According to him, servicing the loan has put pressure on his finances, so he is unable to pamper his wife with gifts as often as he did before their marriage, but manages to discharge his responsibilities as the head of the home.

However, the wife is not willing to exercise patience with him to finish the lone payment, which he is doing alone, and wants to divorce him.

The man poured out his frustrations in a letter that was published on anonymousconfessionsgh.com.

Read his letter in full below:

“I got married a year and half ago and my wife already wants a divorce. Meanwhile, I am still paying for the loan I took to get married to her. Because of the loan I’m paying, our finances have been affected and I’m not able to provide her with everything she needs. My wife has not been patient with me at all and I am in tears as I am typing this because as a man it’s not easy to put your all into something and see it fall apart. I have done everything I can for this woman. When we were dating, I sacrificed so much for her even to the point that it was greatly affecting me. But because of love I was doing it.

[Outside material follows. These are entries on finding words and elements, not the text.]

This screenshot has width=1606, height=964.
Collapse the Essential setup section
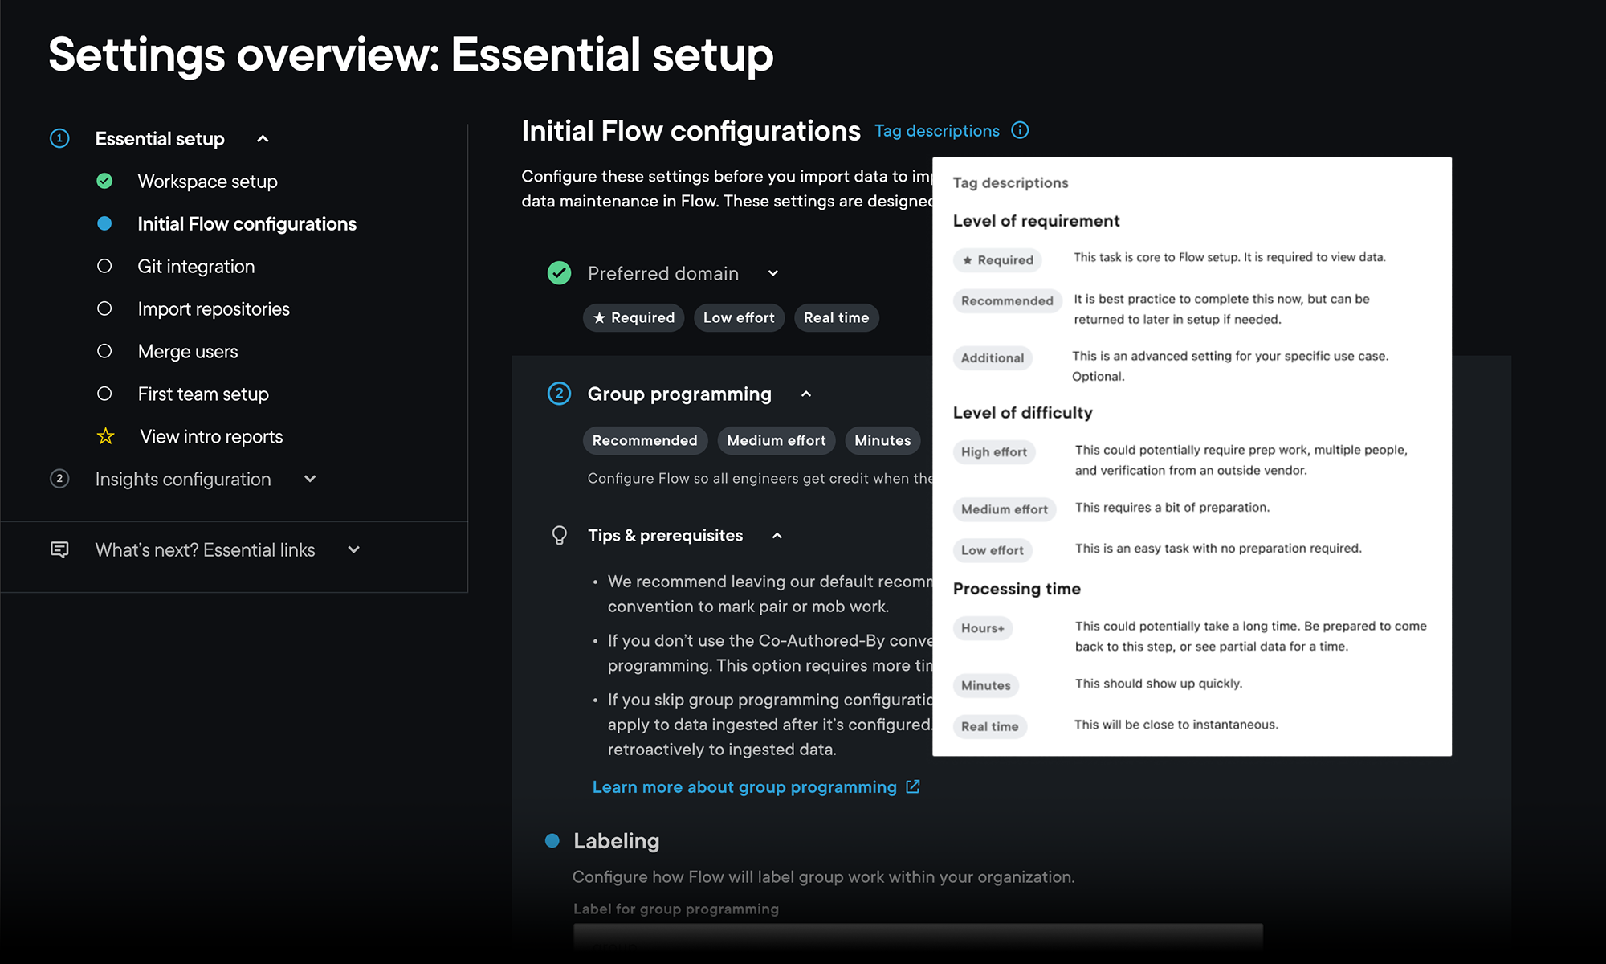point(263,139)
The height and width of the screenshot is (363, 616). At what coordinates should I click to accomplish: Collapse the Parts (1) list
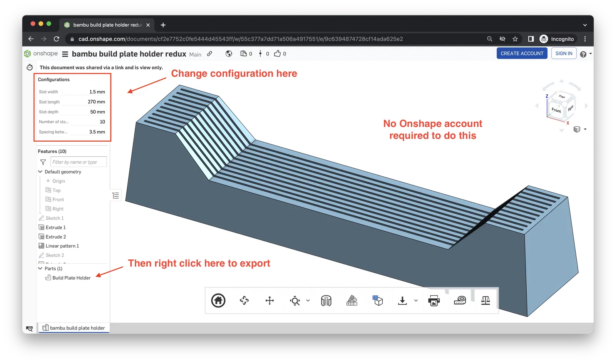[40, 268]
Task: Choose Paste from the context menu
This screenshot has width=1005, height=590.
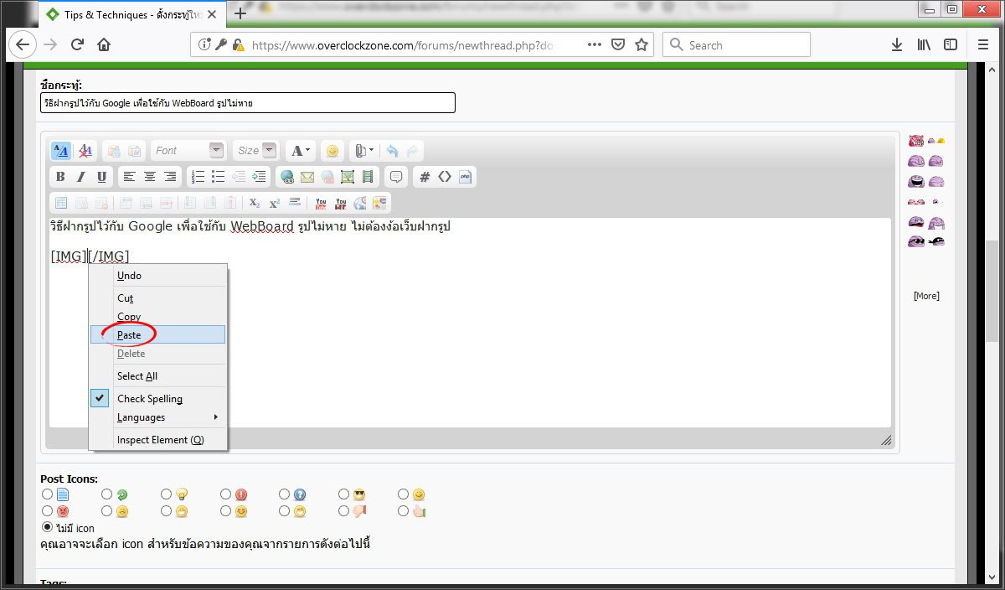Action: [129, 334]
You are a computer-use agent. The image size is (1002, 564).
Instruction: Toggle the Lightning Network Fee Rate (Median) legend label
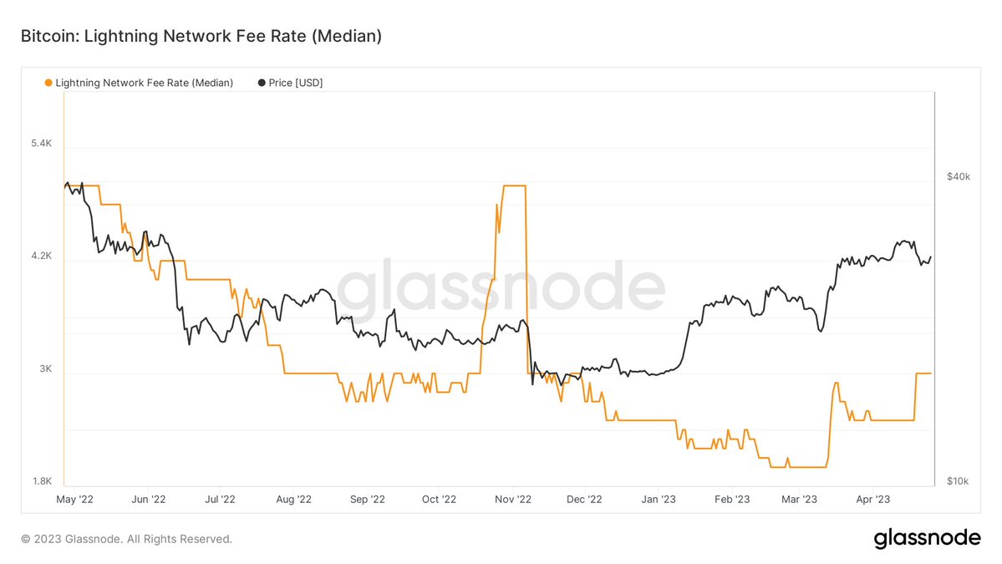[x=144, y=83]
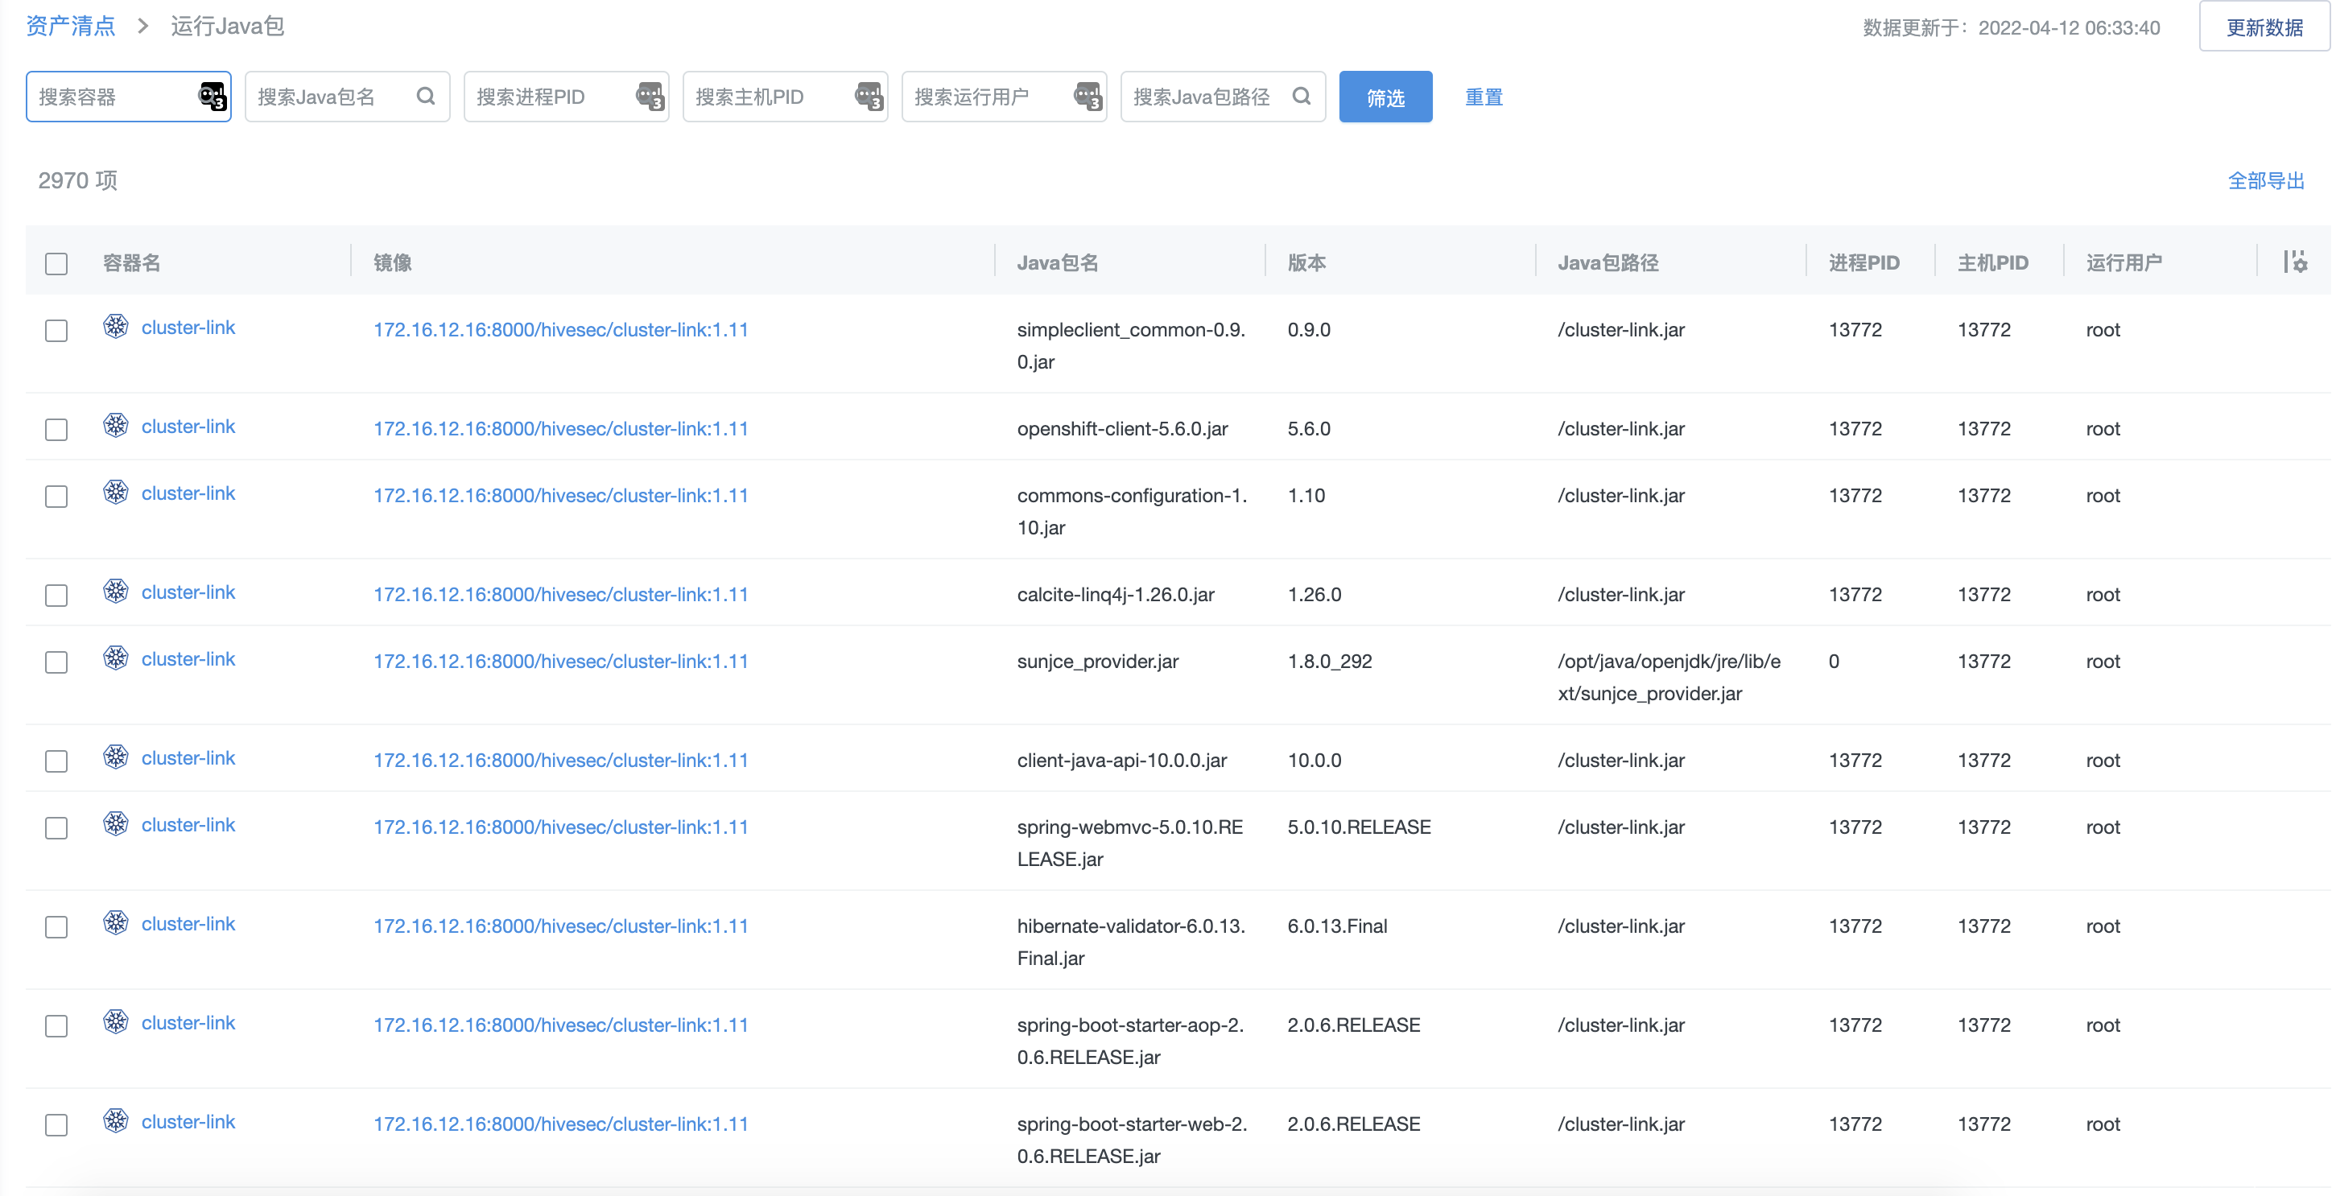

“When we were going to get married, I told her we can do a simple wedding because of money issues but she got so pissed at me for even suggesting a simple marriage and because of that, we broke up for a few months and I had to go back and beg her because I really love her. So a friend of mine who also took a loan to do his wedding linked me and I went for some. But for my friend, his marriage is about five years now and it’s still standing. He has also been able to pay the loan, so it gave me hope. Now I can see that his wife was even helping him pay the loan and I should have factored that in.

“All my wife knows is to receive, receive, receive. So women, because God designed you to receive during s*x, you always want to receive in everything? Hmmm. My wife does not remember my birthday. But on her birthdays I buy gifts for her. I know for men, birthdays may not be a big deal, but it is nice for your woman to remember you and even wish you. She won’t do it. My wife is a hairdresser and fixes nails as well. When I met her, they were sacking her from the shop she was working and I found a better place for her and paid for her to get the place. Upon all I have done for her, she is saying I cannot take care of her and so she is divorcing me.

“I have been pleading with her to try and wait for a while. When I finish paying off our wedding loan, I will buy her more things and all the things she needs for her shop. The sad thing is that, she is working yet I give her everything she needs. I don’t know where the money she makes from work goes to. As an uber driver, I am trying very hard for us and even because of this whole situation, I have decided that we should wait a bit before we have a child because I don’t want to have a child in this kind of hardship. My wife is making me look like I can’t feed her, how much more an additional baby?

“What hurts me more is that my wife’s mother is fully supporting her to leave me. This woman was the same person who was praising me when I visit her with money and foodstuffs. My wife’s father is late and I spoke to her uncle who stepped in as a father during our wedding. The man knows how hard I am trying for his niece and told me that he will speak to her, but she doesn’t respect the old man and she didn’t take his advice. Now I am not done paying the loan, my car too has been giving me problems and my wife wants to divorce me. Sometimes I just sit down and I don’t know what to do again with my life because I feel so hopeless. I regret everything and I don’t even know which one I regret more, marrying this woman or the loan I have taken to please her,” the man wrote as published by anonymousconfessionsgh.com.

Meanwhile, many counselors have advised against taking loans to fund weddings because it is not financially prudent in the first place, and also puts pressure on young couples.